▸ TEXT BLOCK
*****

The Residual sum of square for OLS regression is: 1237417993.53
The R-squared is: ridership_0915    0.225476
dtype: float64

The Residual sum of square for OLS regression is: 447676050.035
The R-squared is: ridership_0915    0.207784
dtype: float64

-- The R-squared are low and the sum of residue are high in both in-sample and out_sample tests. --



In [251]:

    
# Plot Residues
fig = plt.figure(figsize=(12,4))

ax1 = fig.add_subplot(121, title='Fig2b-1: OLS Model In-Sample Residues',\
                      xlabel='Citibike Station', ylabel='Ridership Residue')
ax1.plot(err_IS, '.')
ax1.plot([0,300], [0,0], 'r',linewidth=3)

ax2 = fig.add_subplot(122, title='Fig2b-2: OLS Model Out-Sample Residues',\
                     xlabel='Citibike Station', ylabel='Ridership Residue')
ax2.plot(err_OS, '.')

*****

▸ YOUR INSTRUCTIONS
For each statement below, say yes or no to whether it agrees with the OLS regression excerpt above, and quote the words of the excerpt that decide it. (a) The second R-squared reported is higher than the first. (b) The subplot titled for out-sample residues labels its vertical axis "Ridership Residue". (c) The red line on the first subplot is drawn with a linewidth of 3.

▸ INFORMATION SHOWN
*****

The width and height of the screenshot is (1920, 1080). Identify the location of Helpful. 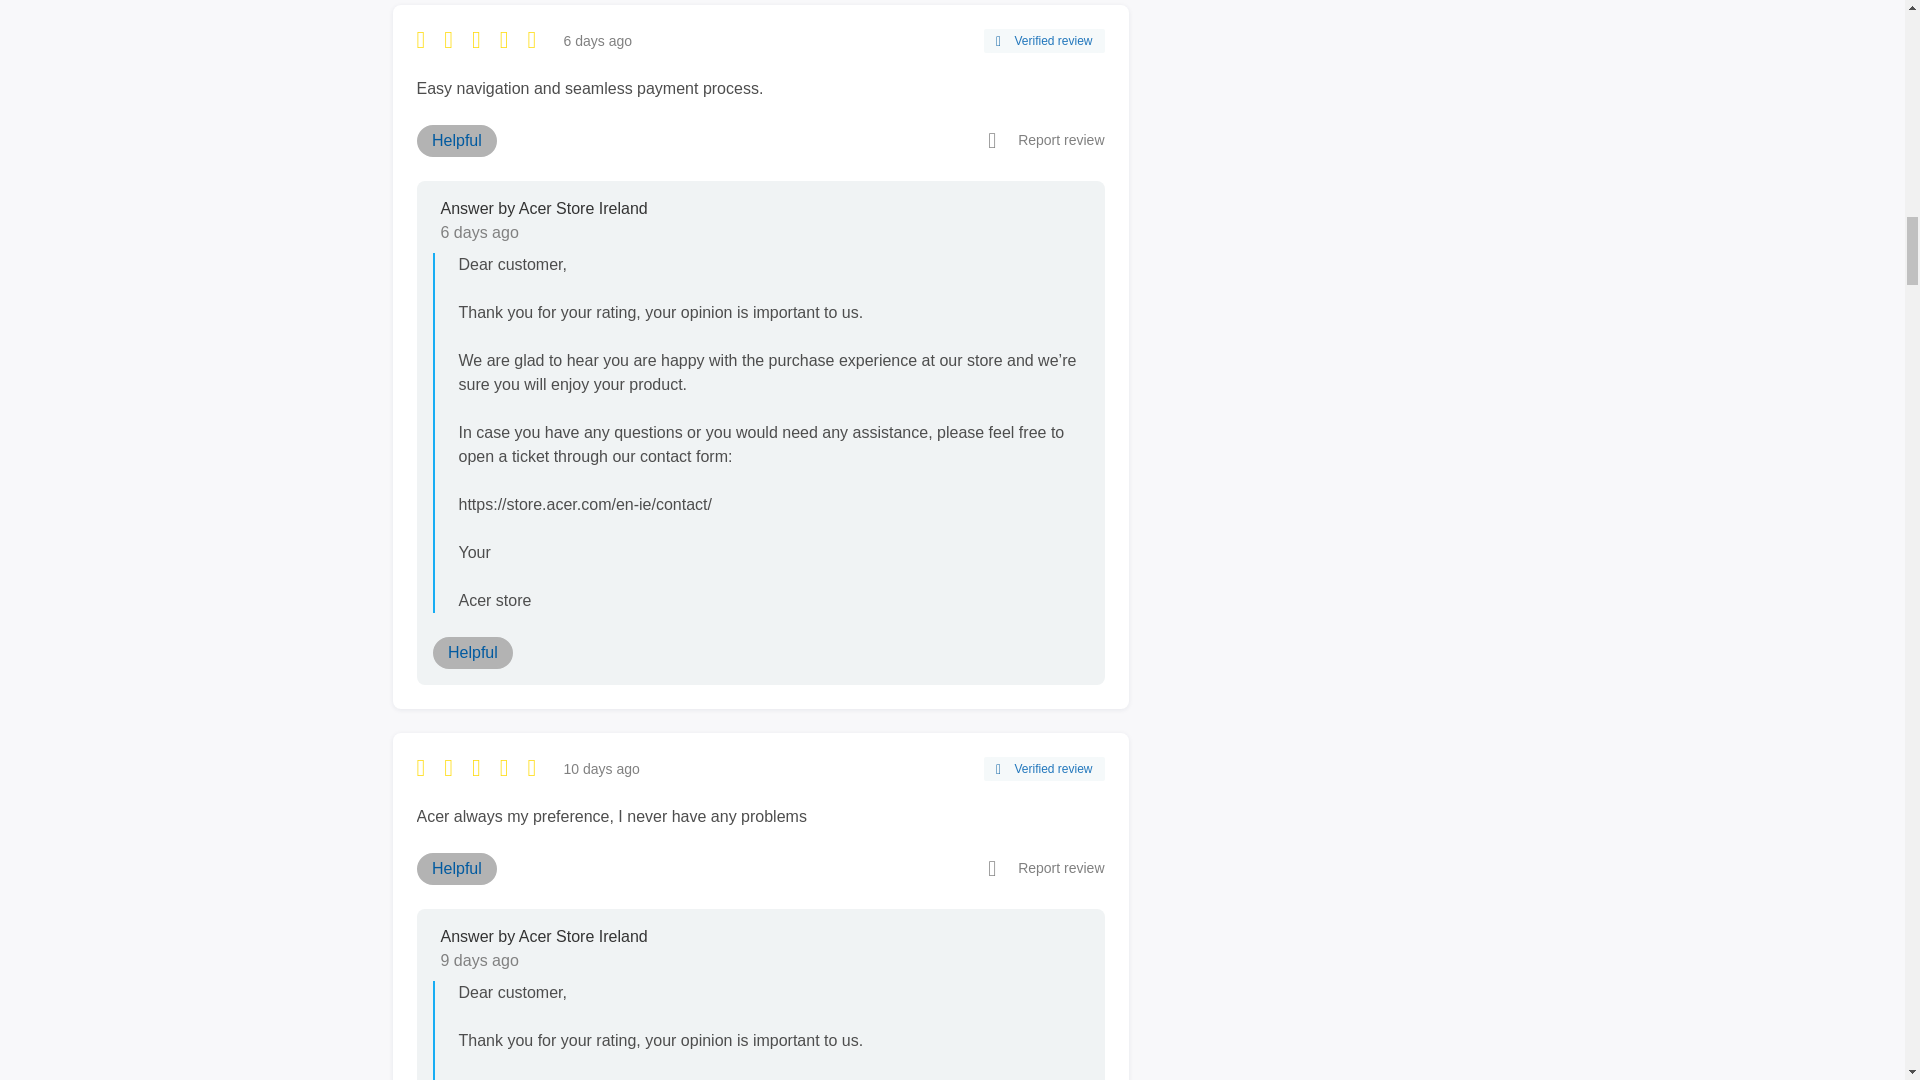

*****

▸ CORRECT RESULT
(a) No: "ridership_0915    0.225476" is followed by "ridership_0915    0.207784".
(b) Yes: "title='Fig2b-2: OLS Model Out-Sample Residues',\" is followed by "xlabel='Citibike Station', ylabel='Ridership Residue')".
(c) Yes: "ax1.plot([0,300], [0,0], 'r',linewidth=3)".